> STUDY TEXT
Smith's article includes an overview of the health care settings that have adopted quality programs, explanations of the aims and strategies of the move toward quality reporting, and definitions of the various measure categories. PT in Motion is available free to APTA members in both online and print versions.
Details on a recently released bipartisan framework that would drop the sustainable growth rate (SGR) from the Centers for Medicare and Medicaid Services' payment methodology and shift to alternative payment models (APMs) are still being developed, and APTA will be monitoring the proposal as specifics are worked out.
The draft being considered by the Senate Finance and House Ways and Means Committees is still in its earliest stages and lacks many important details. The framework proposes an end to the current flawed SGR system, a freeze on payment rates until 2023, and the development of a value-based performance payment program.
As expected, the proposal as initially drafted does not address Medicare extenders, including the Medicare therapy cap, or any offsets to the cost of this legislation; however, language in the framework indicates that discussion on these issues continues, with the goal being to find bipartisan solutions. APTA is monitoring the development of the framework and will share more information once details come into focus.
The draft framework comes at a time when APTA is urging its members to join a grassroots effort to call on Congress to end both the SGR and the therapy cap. The effort will be amplified on November 4, when physical therapists (PTs), physical therapist assistants (PTAs), and their supporters engage in a concentrated e-mail and social media effort to help legislators understand the importance of putting an end to both policies. There is still time to join this effort by signing up for the November 4 Thunderclap and finding out more about how to contact legislators.
For more information about APTA’s grassroots campaign to stop the Medicare therapy cap and end the SGR, visit the Advocacy webpage or e-mail email@example.com.
The Centers for Medicare and Medicaid Services (CMS) updated its guidance on functional limitation reporting (FLR) around reporting evaluative procedures that are for different limitations in addition to those currently being reported.

> ASSIGNMENT
From the Medicare payment text above, print the passage that opens with the words "Smith's article includes" and closes with "are worked out.", both included.

(Stored rows)
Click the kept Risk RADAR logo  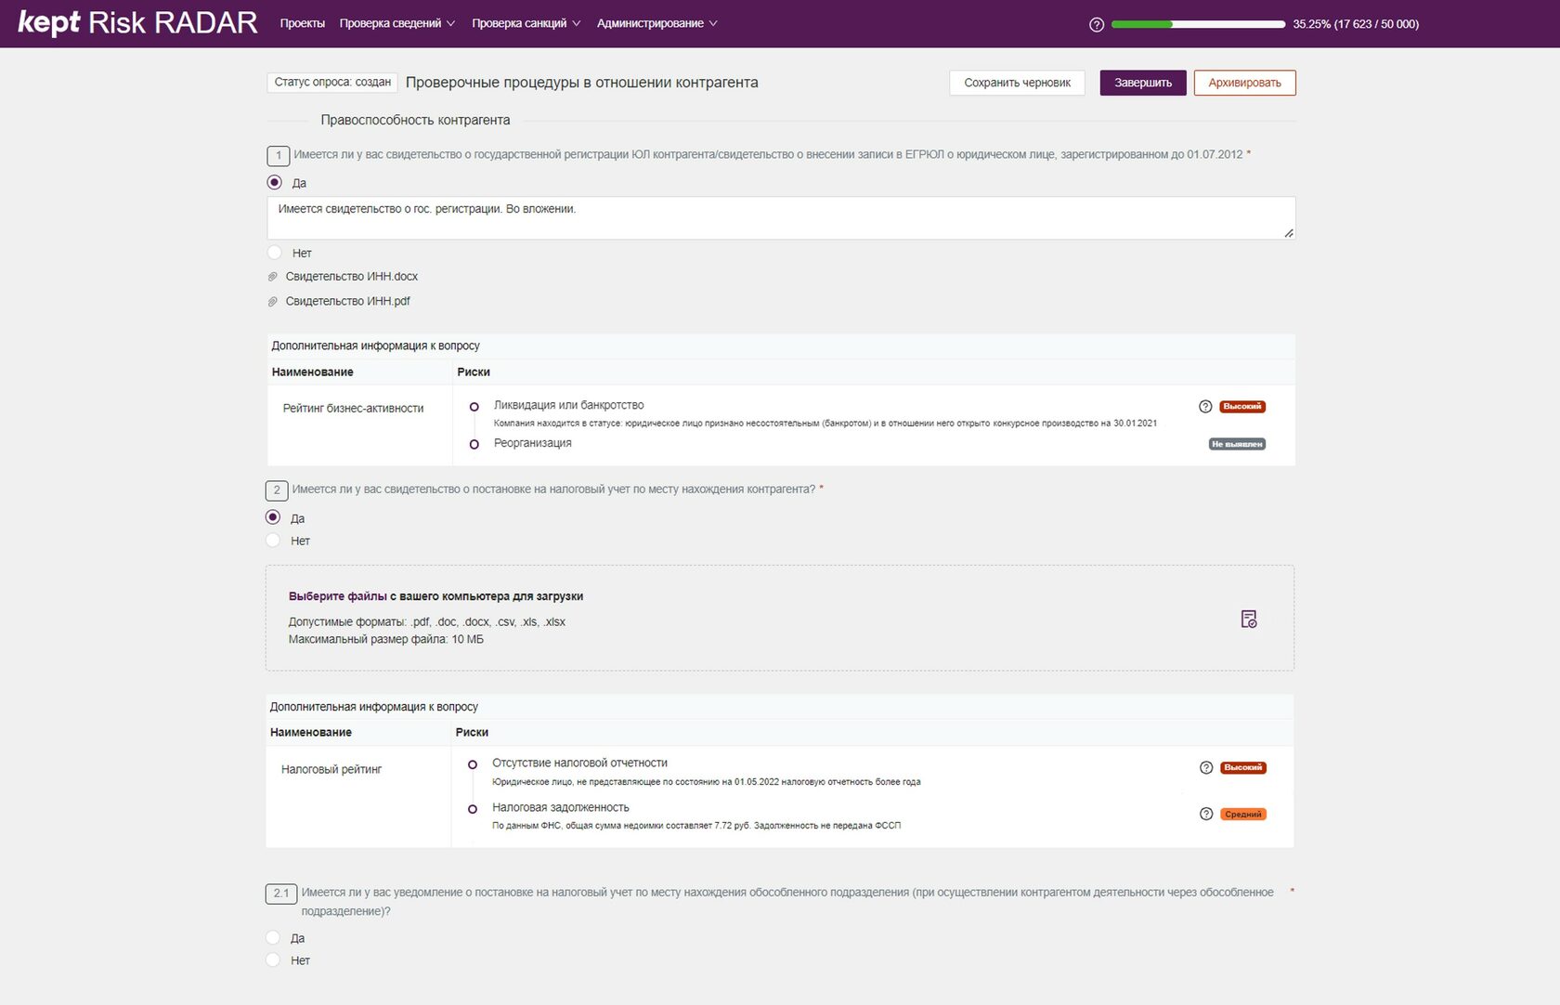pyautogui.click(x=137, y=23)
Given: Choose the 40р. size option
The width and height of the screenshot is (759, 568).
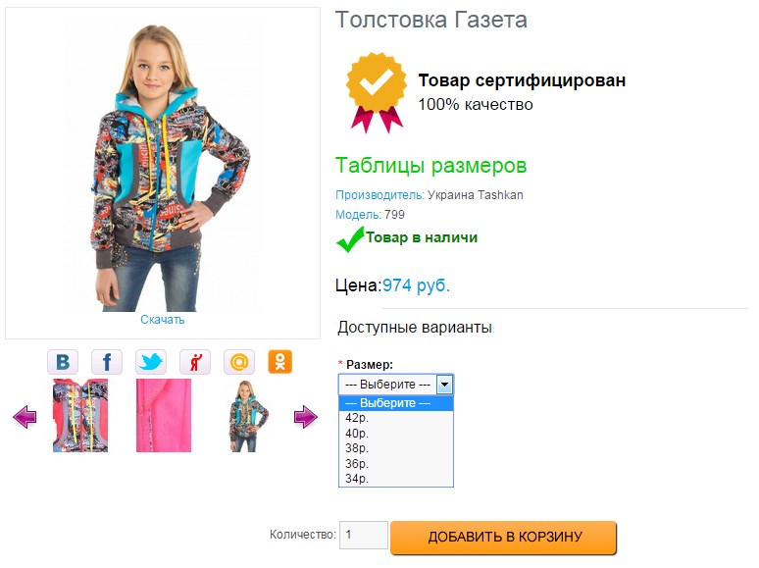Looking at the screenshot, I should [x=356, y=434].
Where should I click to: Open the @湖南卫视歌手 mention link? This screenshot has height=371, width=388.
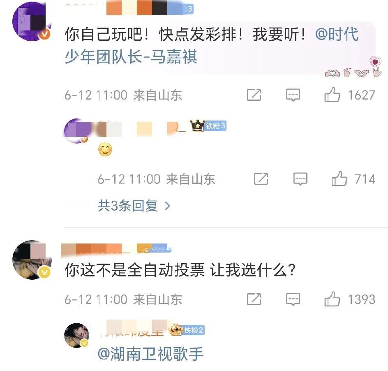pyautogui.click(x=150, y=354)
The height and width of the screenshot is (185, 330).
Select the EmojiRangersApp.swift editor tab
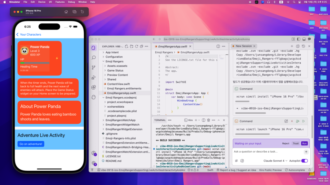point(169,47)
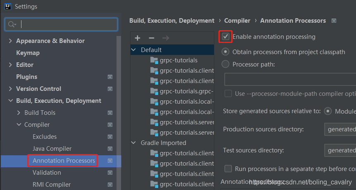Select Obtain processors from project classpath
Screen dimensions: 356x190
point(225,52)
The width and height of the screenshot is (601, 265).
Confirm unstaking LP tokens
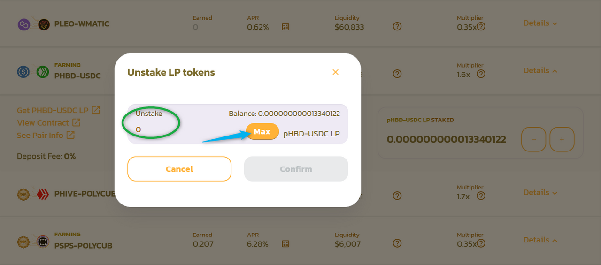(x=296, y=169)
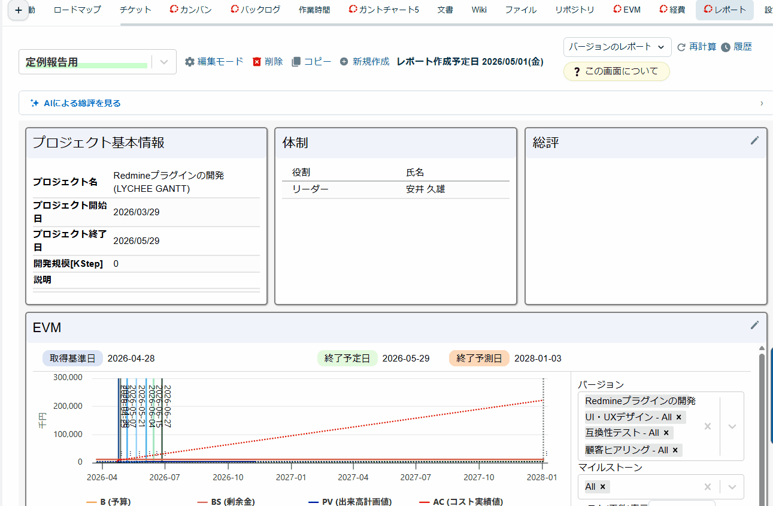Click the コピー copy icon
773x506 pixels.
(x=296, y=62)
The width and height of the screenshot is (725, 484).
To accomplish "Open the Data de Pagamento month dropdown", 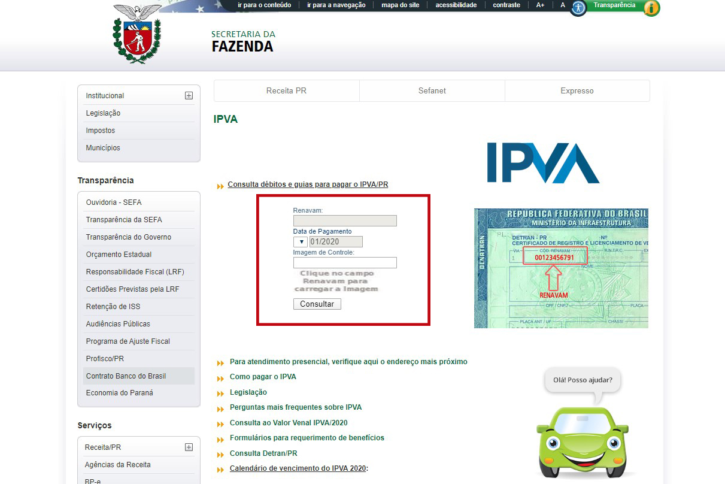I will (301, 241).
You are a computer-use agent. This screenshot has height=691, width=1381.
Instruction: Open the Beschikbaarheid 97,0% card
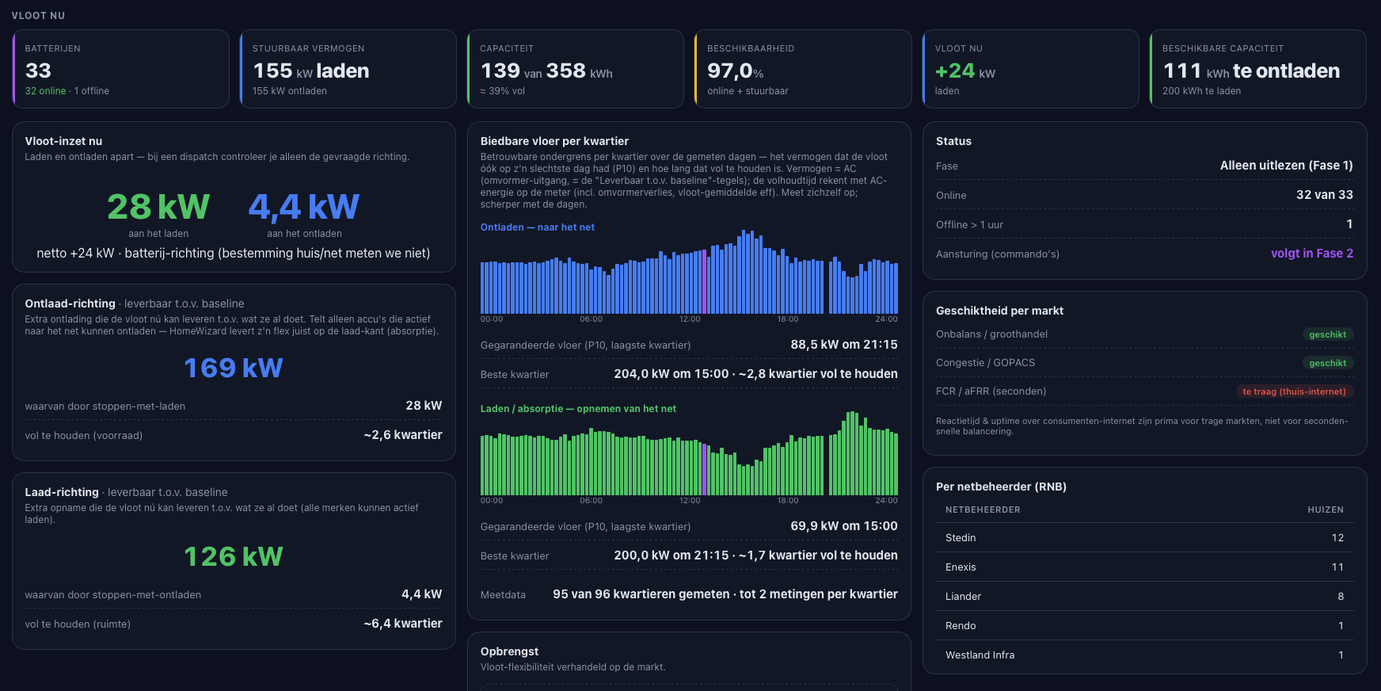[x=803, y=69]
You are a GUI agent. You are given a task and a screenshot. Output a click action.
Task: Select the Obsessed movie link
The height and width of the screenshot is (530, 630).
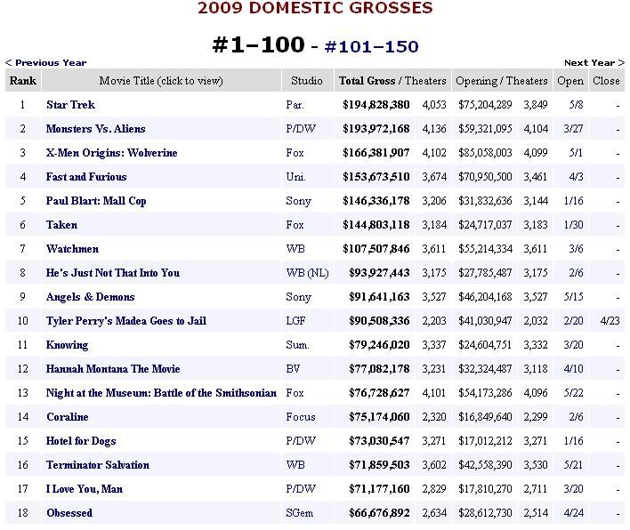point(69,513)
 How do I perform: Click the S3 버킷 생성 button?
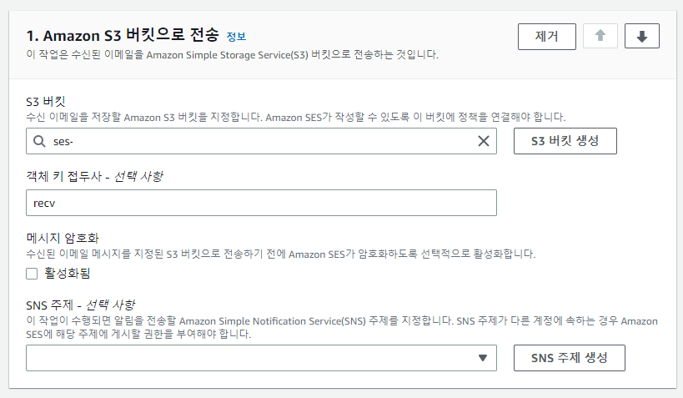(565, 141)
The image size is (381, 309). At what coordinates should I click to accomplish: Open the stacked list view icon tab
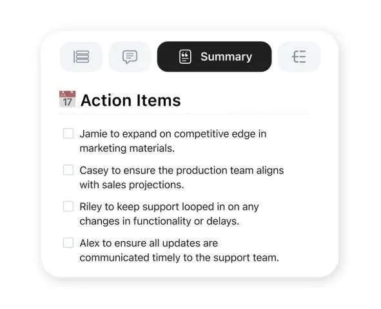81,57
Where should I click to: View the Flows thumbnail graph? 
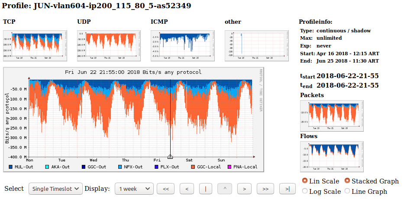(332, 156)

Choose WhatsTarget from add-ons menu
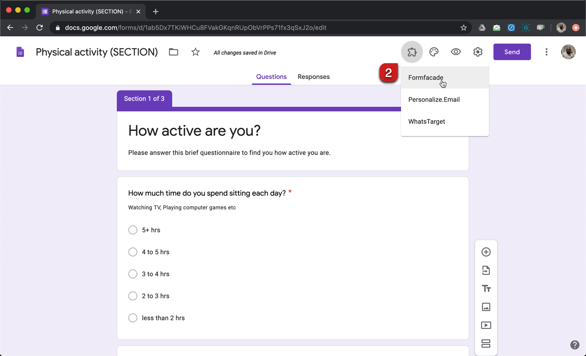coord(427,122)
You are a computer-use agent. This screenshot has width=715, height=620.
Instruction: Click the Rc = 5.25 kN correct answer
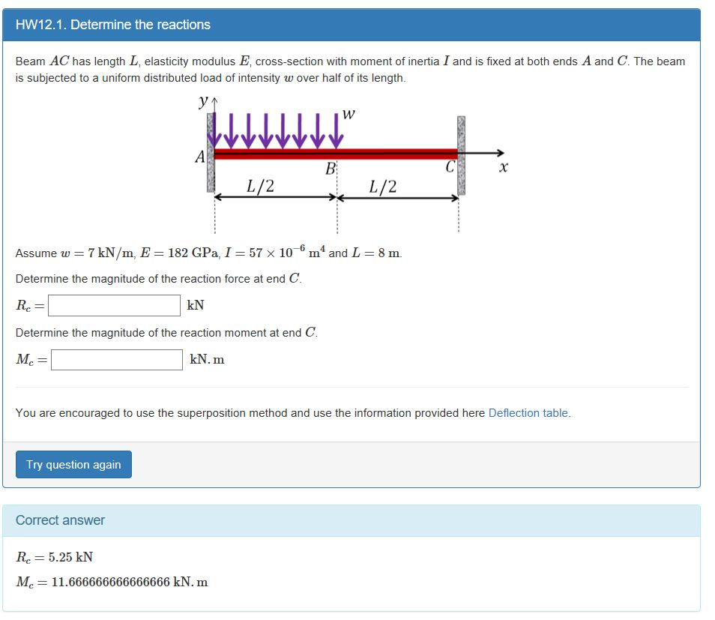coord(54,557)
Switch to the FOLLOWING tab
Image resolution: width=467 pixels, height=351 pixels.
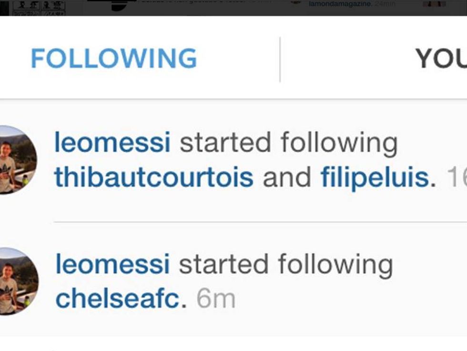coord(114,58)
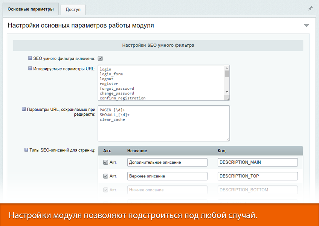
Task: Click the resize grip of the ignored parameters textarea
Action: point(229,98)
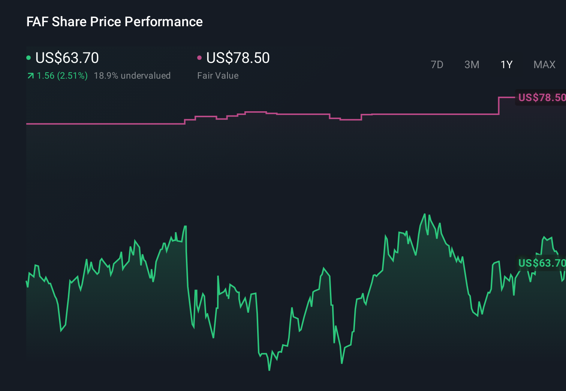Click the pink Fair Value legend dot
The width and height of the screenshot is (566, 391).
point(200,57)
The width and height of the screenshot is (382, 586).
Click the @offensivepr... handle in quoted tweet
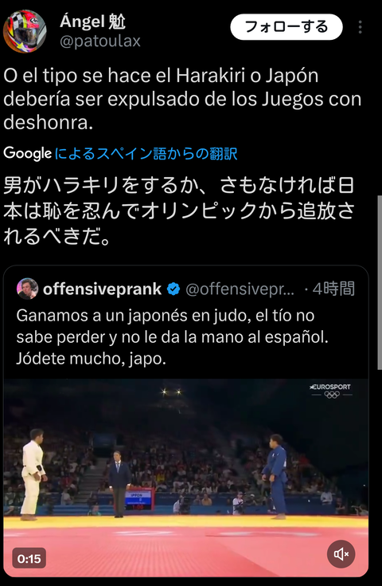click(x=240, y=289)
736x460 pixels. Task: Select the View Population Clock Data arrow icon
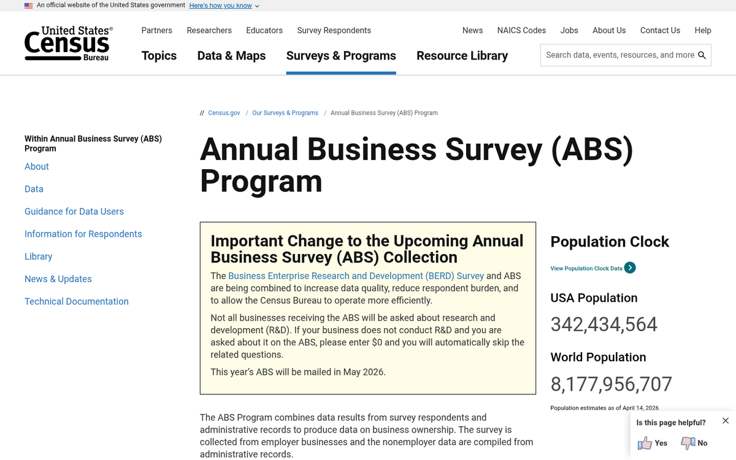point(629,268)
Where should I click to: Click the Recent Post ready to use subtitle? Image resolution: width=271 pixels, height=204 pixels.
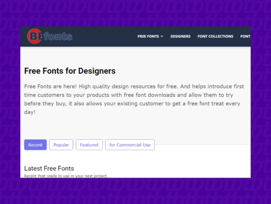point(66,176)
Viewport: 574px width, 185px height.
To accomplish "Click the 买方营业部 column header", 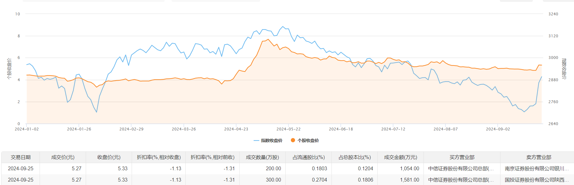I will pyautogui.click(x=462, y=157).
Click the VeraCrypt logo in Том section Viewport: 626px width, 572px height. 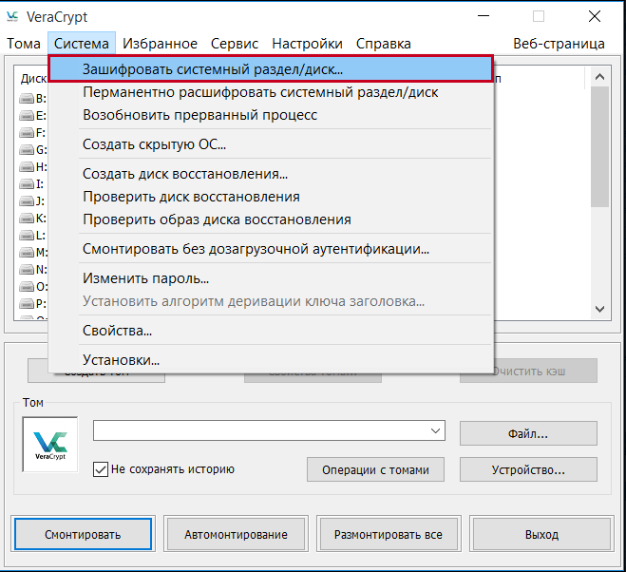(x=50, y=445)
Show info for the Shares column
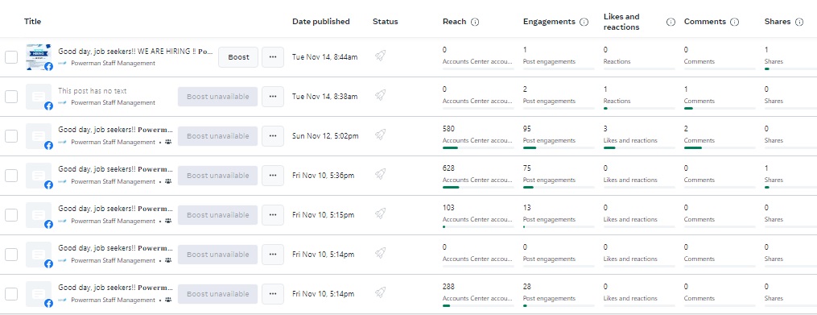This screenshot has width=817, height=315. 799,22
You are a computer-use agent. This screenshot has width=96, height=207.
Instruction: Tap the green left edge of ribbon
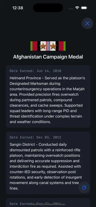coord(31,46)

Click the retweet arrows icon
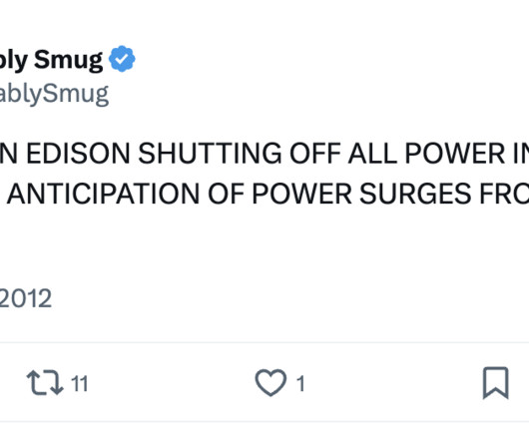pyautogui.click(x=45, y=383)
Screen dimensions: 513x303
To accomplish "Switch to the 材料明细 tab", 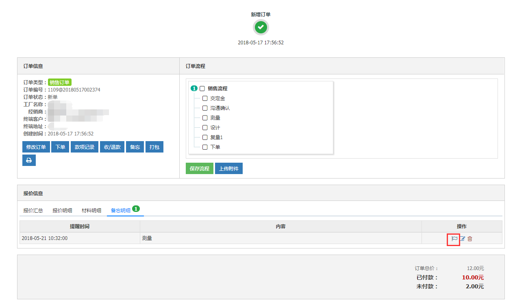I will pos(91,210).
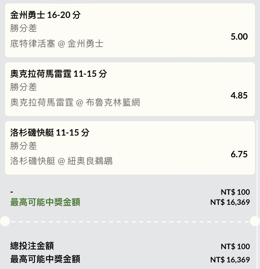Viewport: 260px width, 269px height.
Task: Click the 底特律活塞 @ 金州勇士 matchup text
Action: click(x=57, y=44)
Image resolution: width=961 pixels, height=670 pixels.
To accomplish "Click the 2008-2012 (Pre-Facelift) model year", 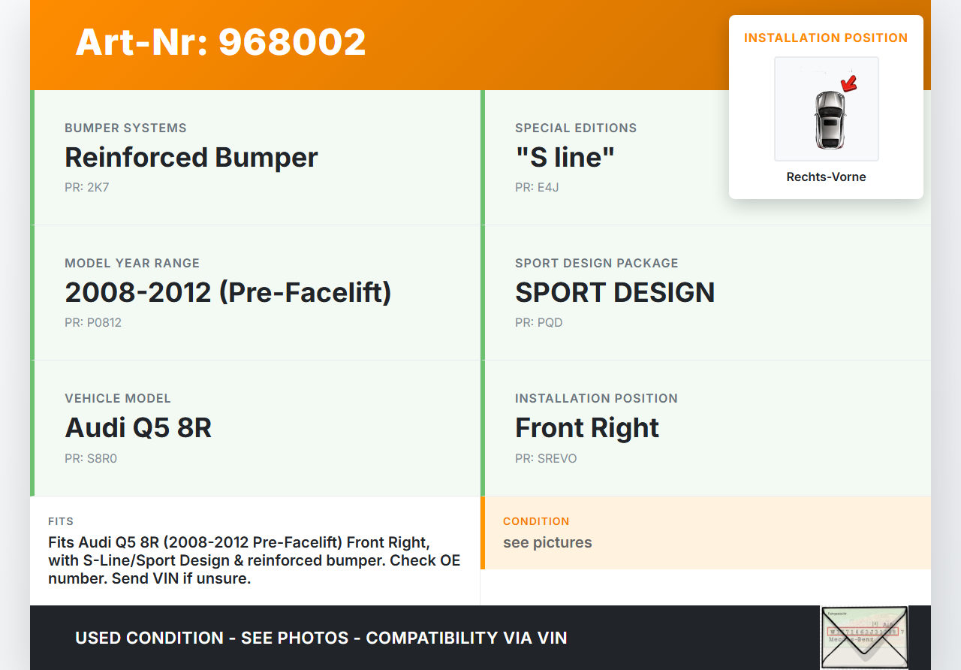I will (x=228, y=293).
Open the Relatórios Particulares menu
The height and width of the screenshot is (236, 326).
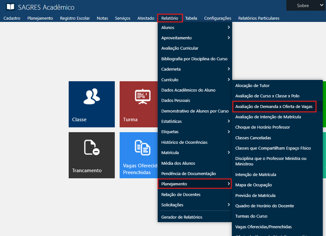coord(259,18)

> SOLUTION
Smith's article includes an overview of the health care settings that have adopted quality programs, explanations of the aims and strategies of the move toward quality reporting, and definitions of the various measure categories. PT in Motion is available free to APTA members in both online and print versions.
Details on a recently released bipartisan framework that would drop the sustainable growth rate (SGR) from the Centers for Medicare and Medicaid Services' payment methodology and shift to alternative payment models (APMs) are still being developed, and APTA will be monitoring the proposal as specifics are worked out.